How do you keep going when you can’t see the future because your present is so dark? How do you begin to pick up the pieces of a broken life when you’re hurting inside? How do you keep praying when it feels like God has left you alone and unprotected? How do you keep from being angry and bitter when everything you had has been taken from you in a moment? As a person who has struggled with these questions, I have people ask me them all the time. I don’t have all the answers to them. I can only tell you how I did it.
When life sucker punches you, it’s hard to get back up knowing you’ll be sucker punched again and again. The easy thing to do is to give up. The hard thing to do is to open your eyes each day, get up and face life. I had the support of family and friends who constantly picked me up and helped me keep going. If you are struggling right now, don’t push away those whom God has put in your life to help. No, they really don’t understand what you’re going through, but they don’t have to in order to hold you up.
When it’s time and you have the strength, you’ll have to stop trying to hold it all together and start to rebuild. It’s no fun having to start over when you’ve already started and built a life. The good news is you’ll make fewer mistakes this time around and you can build the kind of life you really want. My idea of what life should be was a lot different at 30 than it was at 20. It will still take time, but you can avoid several of the pitfalls you made when you were younger. Pick up the pieces of your life that you want to keep. Leave the ones you don’t behind. Rebuild with good material on a solid foundation.
Even though it feels like God has abandoned you and none of your prayers are being answered, let alone heard, stay in the habit of praying. You can be honest with God about your pain, your struggles and fears. You’ll probably never pray more honest prayers than when you’ve been knocked down. God hears every prayer and sees what’s going on in your life. He has not abandoned you. He has not forgotten you or left you to fend for yourself. He is your strong tower and place of refuge. Run to Him. Hide in Him. He will bring peace in the midst of your chaos.

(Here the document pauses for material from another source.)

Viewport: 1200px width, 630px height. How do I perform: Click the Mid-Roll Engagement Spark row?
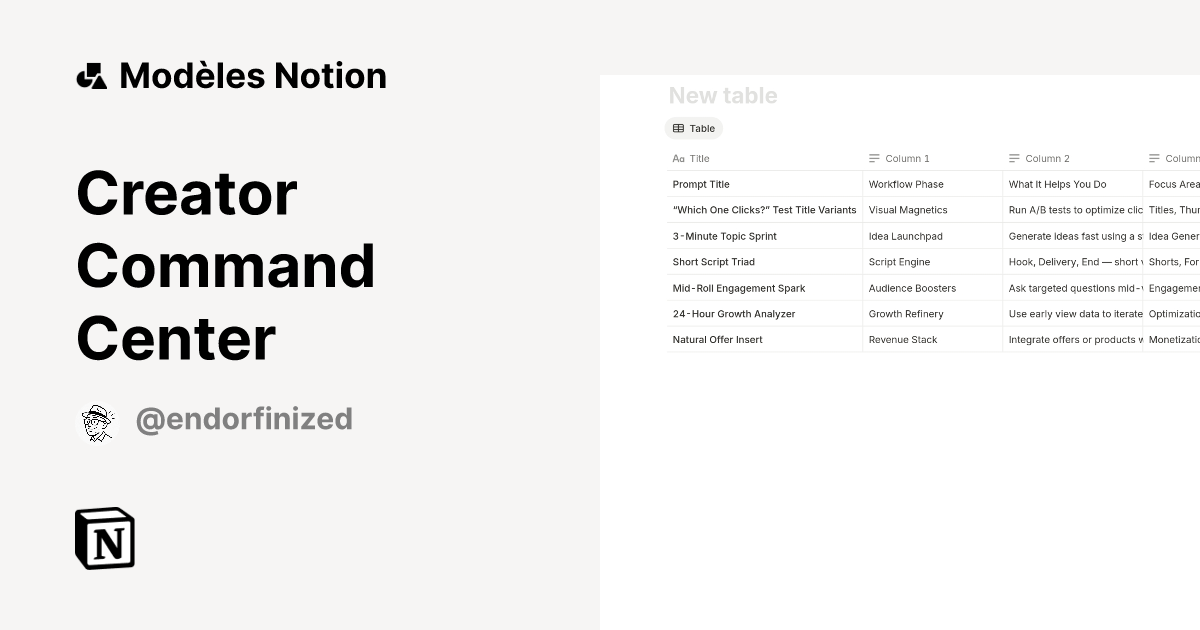click(x=737, y=288)
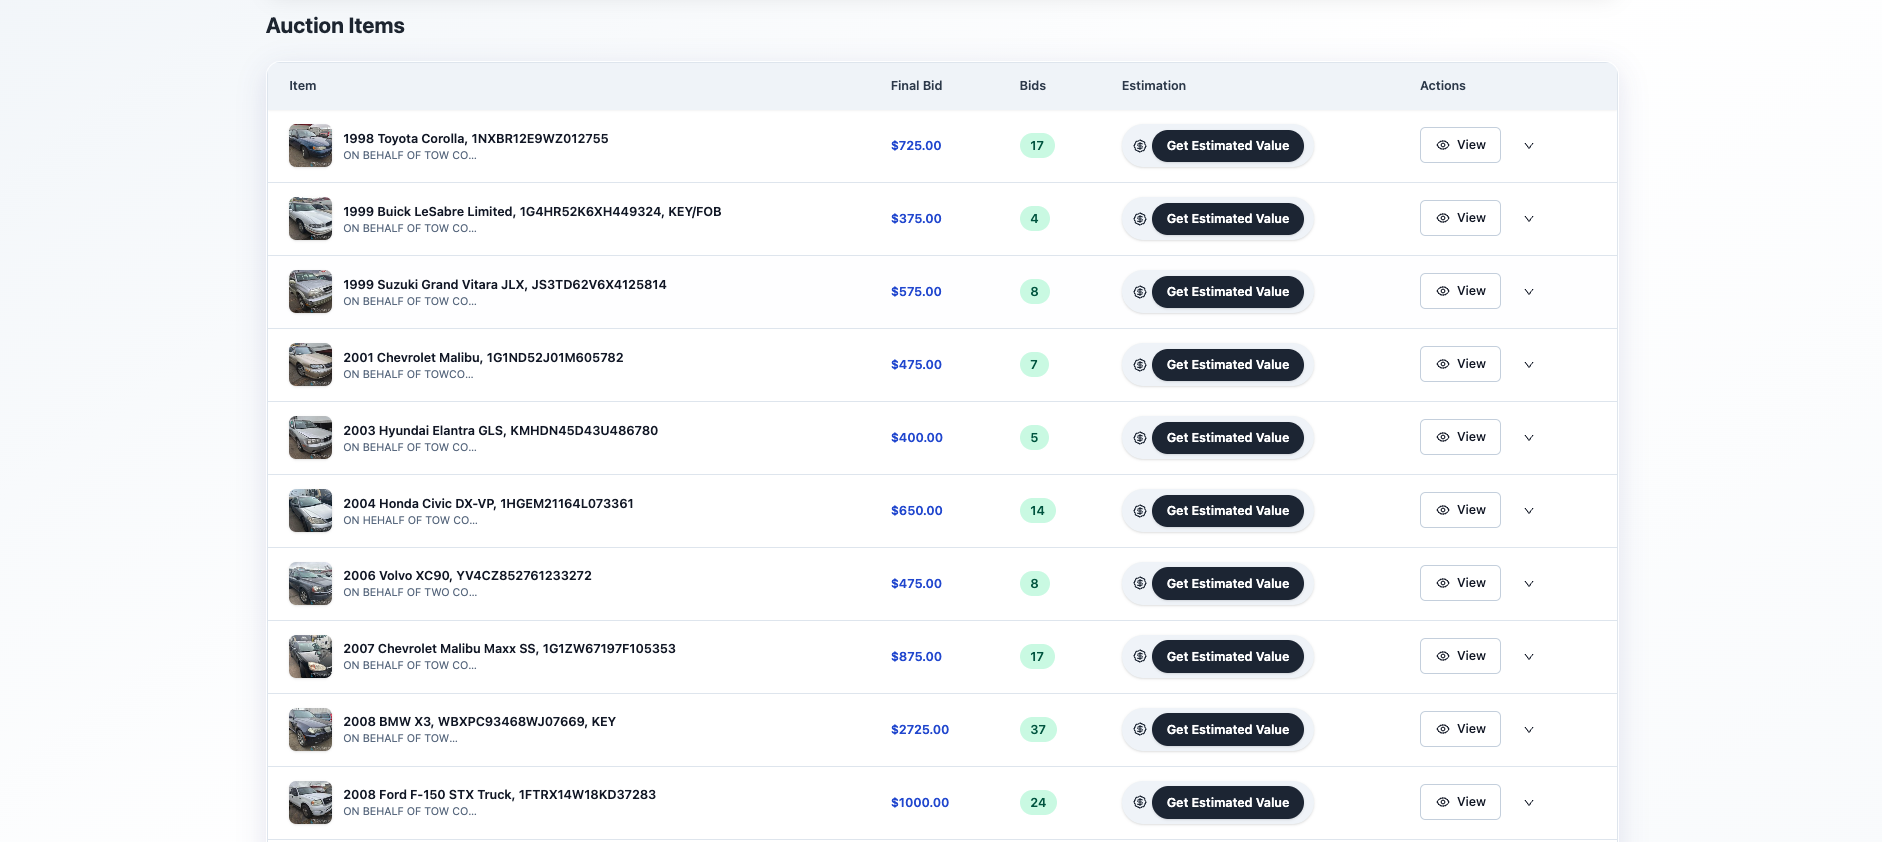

I prayed two scriptures to help me get through my struggles. I prayed Nehemiah 8:10, “For the joy of The Lord is your (my) strength.” I prayed, “Lord, give me your joy that isn’t dependent on circumstances so that I can have strength to walk through this.” I also prayed Hebrews 12:15, “Watch out that no poisonous root of bitterness grows up to trouble you.” I prayed, “Lord, I know I have every right to be bitter, but please don’t let any of it take root. I don’t want this to affect my future relationships.” I repeated those constantly even when it felt like they were just words and not prayers. I believe God answered them.
If you are in a place today where these questions haunt you and life has sucker punched you, don’t give up. You don’t have to be strong and put on a brave face for everyone. It’s in our weakness that God’s grace is made perfect. He has given you all the grace you will need to survive this. He has placed people in your life to help pull you through. He is walking by your side even when you can’t see Him. It will take time to recover, to rebuild and to heal. Don’t try to speed up the process. Trust God’s plan and timing. You will make it through this.